For those of you blessed with senile amnesia or youth, CD-ROMs were the first
wave of “interactive media” in the mid-eighties, and the great hope for
publishing houses struggling to understand what they might be doing in the
21st century. Companies from Dorling-Kindersley to News Corp threw millions
into CD-ROM publishing, with very little ultimate return. They’d do some
fancy-schmancy David Bowie joint project, or an incredibly complex animated
re-working of their existing bestsellers. Each one won more awards than it
sold copies, and eventually those “interactive divisions” were rolled into the
“online media” departments, where their designers would get drunk and bitter,
until one night they were sacked after uploading 640MB Adobe Director files
onto the website front page.

look before you jump Back then, geeks were unused to other industry sectors
barging into our little rustic byte farmyards with their fancy suits and
corporate expense accounts, braying triumphantly about digital convergence,
and then, seconds later, striding into the business-model threshing machine
that thrummed in the corner. We did not know then that there was a queue of
people like this, waiting to dance past us into the bloody knives. We watched
their cockiness with alarm, not with the disdain that would come later (and
definitely not with own brand of hubristic Internet rockstar smugness, the
smugness that tempts us all to look a bit less closely at ourselves, and a bit
more closely at that thresher).

No, back then it was all a bit shocking. We assumed these people knew what
they were doing.

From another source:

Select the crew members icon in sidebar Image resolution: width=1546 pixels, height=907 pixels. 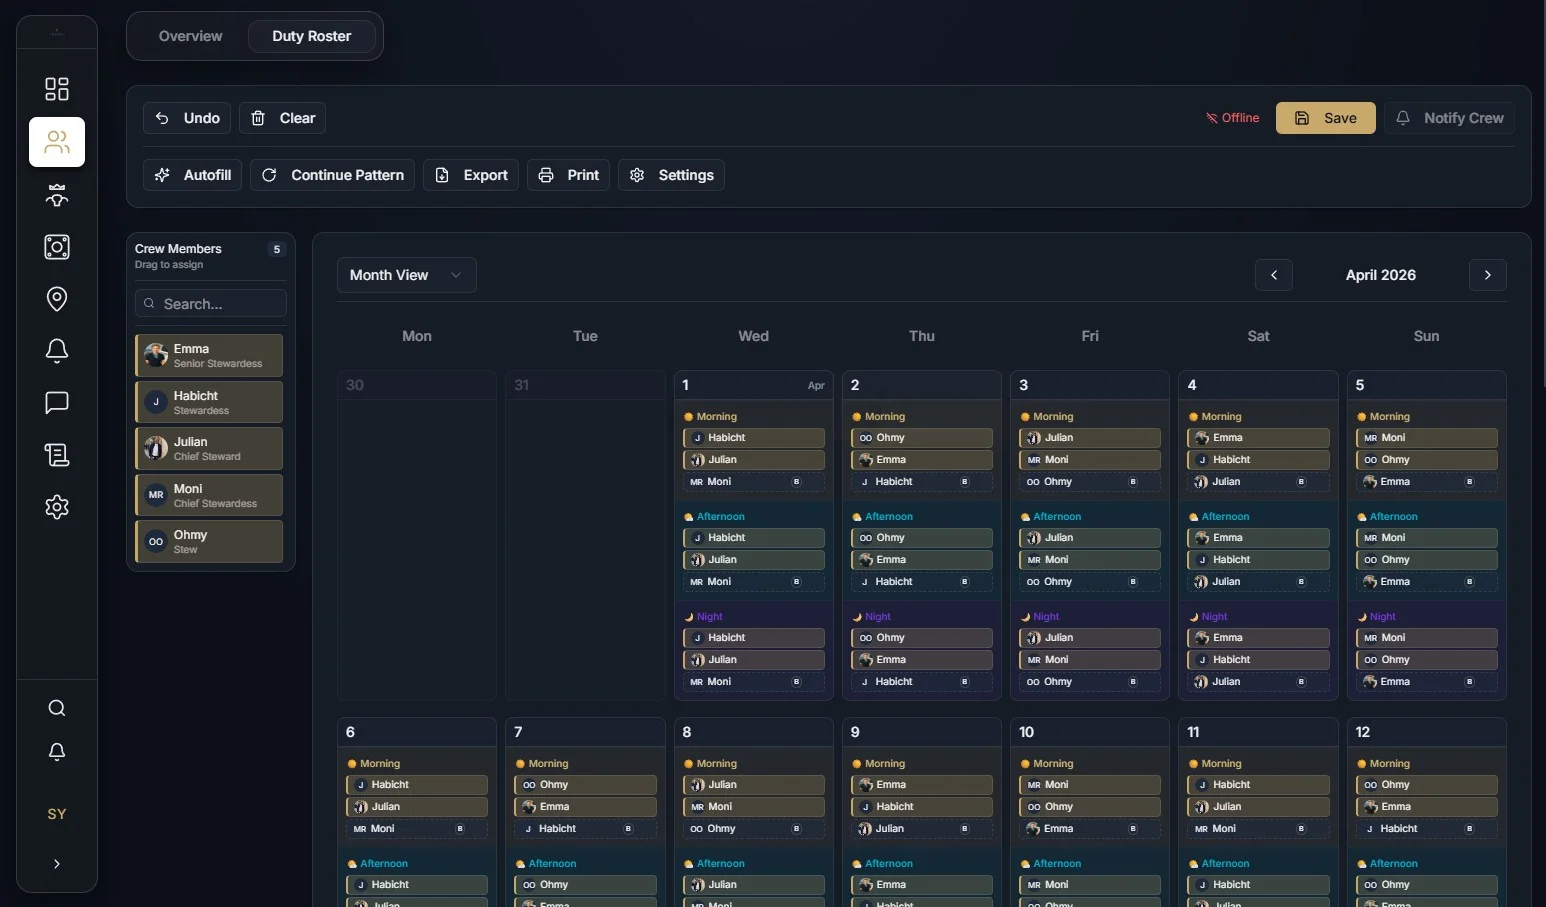pyautogui.click(x=56, y=142)
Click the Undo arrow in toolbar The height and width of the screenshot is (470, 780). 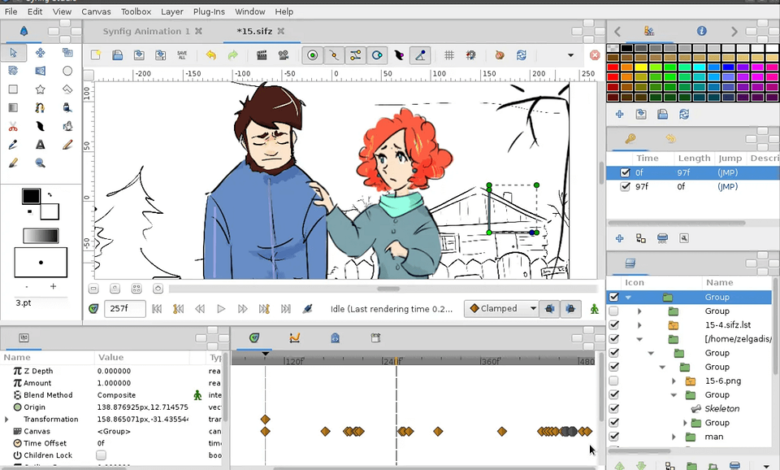coord(210,55)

God knows we knew we didn’t have a clue. The only way we knew
how to fill a CD-ROM was burning a complete archive of Fred Fish Amiga
Freeware on it. Seven hundred megabytes just seemed an insanely large amount
to want to fill with professional product.

Subsequent to the threshing, people muttered about how it was the Internet
that killed the CD-ROM, but I think that, as ever, the real murderer was
economics. A “professional” CD-ROM was just too expensive to produce, relative
to the format it was generally parasitical upon.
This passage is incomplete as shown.